Today, Microsoft announced the release of the Phi-3.5 family of models, which includes Phi-3.5-vision, Phi-3.5-MoE, and Phi-3.5-mini. These lightweight models are built upon synthetic data and filtered publicly available websites and support a 128K token context length. All models are now available on Hugging Face under an MIT license.
Phi-3.5-MoE: A Mixture of Experts Breakthrough
The Phi-3.5-MoE stands out as the first model in the Phi family to leverage Mixture of Experts (MoE) technology. This 16 x 3.8B MoE model activates only 6.6B parameters with 2 experts and was trained on 4.9T tokens using 512 H100s. The Microsoft Research team designed the model from scratch to boost its performance. In standard AI benchmarks, Phi-3.5-MoE outperforms Llama-3.1 8B, Gemma-2-9B, and Gemini-1.5-Flash and is close to the current leader, GPT-4o-mini.
Phi-3.5-mini: Lightweight and Powerful
The Phi-3.5-mini is a 3.8B parameter model that surpasses Llama3.1 8B and Mistral 7B and is even competitive with Mistral NeMo 12B. It was trained on 3.4T tokens using 512 H100s. With just 3.8B active parameters, this model is competitive on multilingual tasks compared to LLMs with many more active parameters. Additionally, Phi-3.5-mini now supports 128K context length, while its main competitor, the Gemma-2 family, only supports 8K.

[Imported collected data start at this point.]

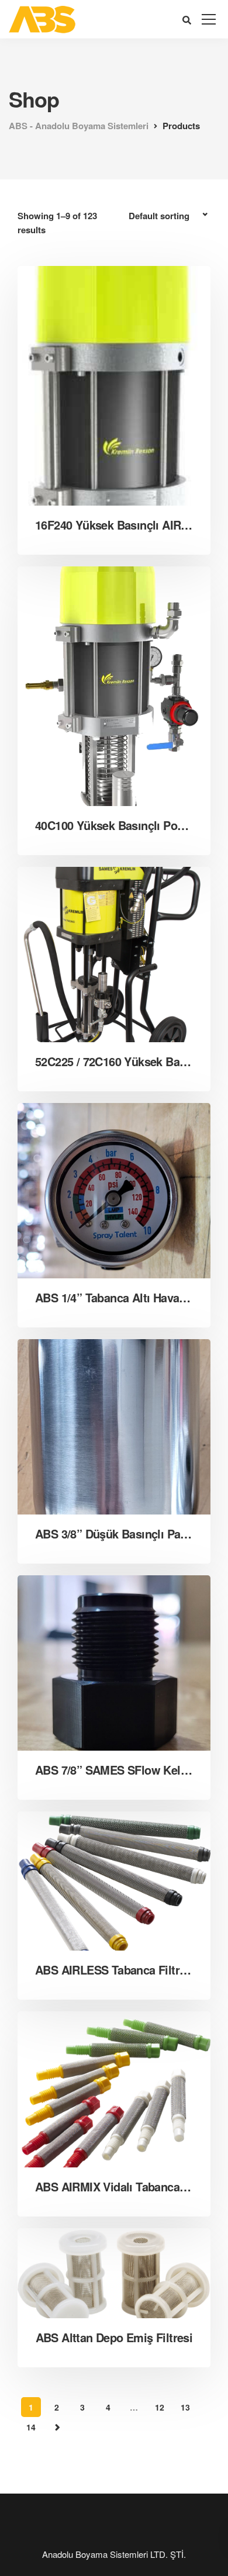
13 (185, 2407)
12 (159, 2407)
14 (31, 2427)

Phi-3.5-vision: Enhanced Multi-Frame Image Understanding
The Phi-3.5-vision is a 4.2B parameter model trained on 500B tokens using 256 A100 GPUs. This model now supports multi-frame image understanding and reasoning. Phi-3.5-vision has improved performance on MMMU (from 40.2 to 43.0), MMBench (from 80.5 to 81.9), and the document understanding benchmark TextVQA (from 70.9 to 72.0).
Microsoft is expected to share more details on the Phi-3.5 family of models later today. Microsoft"s Phi-3.5 release showcases advancements in AI model efficiency and capabilities. With a focus on lightweight design and multi-modal understanding, the Phi-3.5 family of models may get broader adoption across various AI applications.